#### Фрагмент документа:
Василий Аксенов. Таинственная страсть

На модерации Отложенный

Признаюсь, что последний роман Аксенова я начинал читать с опаской.

Появление этой книги уже после смерти писателя, да и сам, якобы мемуарный, жанр, наводили на мысль о чьем-то возможном желании подзаработать, опубликовать что-то скандальное, то, что автор не хотел публиковать при жизни.

К моей величайшей радости, все оказалось не так. Перед нами последний роман Мастера, может быть, и не самый лучший, но уж точно ничем не уступающий другим его произведениям. Это все та же прекрасная проза, перемежаемая стихами, все тот же «сладостный стиль».

Записи из источника данных
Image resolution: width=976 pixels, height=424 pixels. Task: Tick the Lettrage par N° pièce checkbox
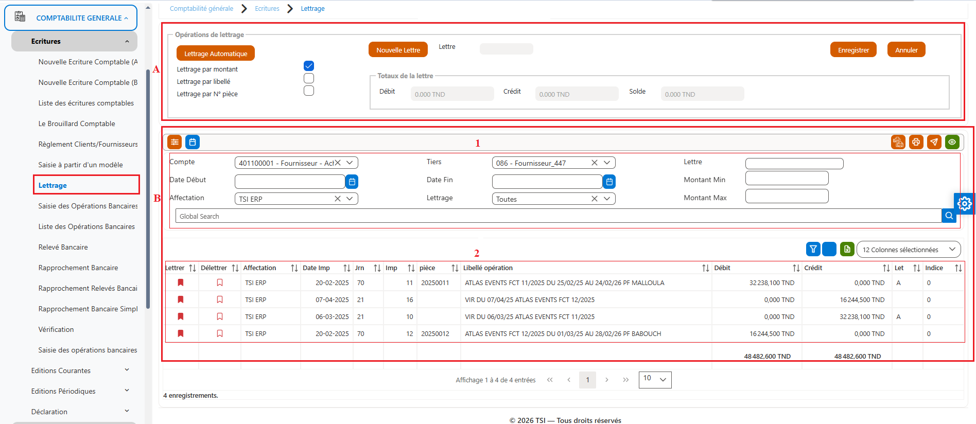point(309,91)
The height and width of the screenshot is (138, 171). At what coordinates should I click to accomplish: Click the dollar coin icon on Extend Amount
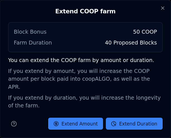tap(56, 124)
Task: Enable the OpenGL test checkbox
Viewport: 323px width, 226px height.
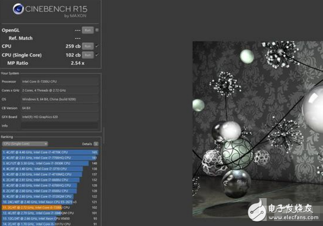Action: pos(96,30)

#### Задание:
Продолжите отзыв о романе Аксенова «Таинственная страсть», начав сразу после его последнего предложения.

#### Правильный ответ:
Только на этот раз герои Аксенова живые люди, шестидесантники – Евтушенко, Рождественский, Окуджава, Высоцкий, Ахмадулина и, конечно же, сам автор – еще молодой прозаик, автор прогремевших на всю страну «Коллег». Действие романа начинается на закате хрущевской оттепели – после разгрома выставки художников в манеже – и катится вплоть до 94-го, заканчиваясь смертью одного из главных героев – Роберта Рождественского. Это роман о времени и о людях. И о дорогах, которые выбрал каждый. Взгляд из настоящего, совсем не претендующий на какую-либо объективность.

Казалось бы, подобный роман – прекрасное средство свести счеты. Но нет – Аксенов никого не обличает, не уличает. Единственный его враг – это система. Та система, что сослала в лагеря его родителей и выдавила его самого из страны. И те, кто этой системе верно служил. Для друзей же, пусть даже пошедших другим путем, у Аксенова всегда находятся слова оправдания, понимания.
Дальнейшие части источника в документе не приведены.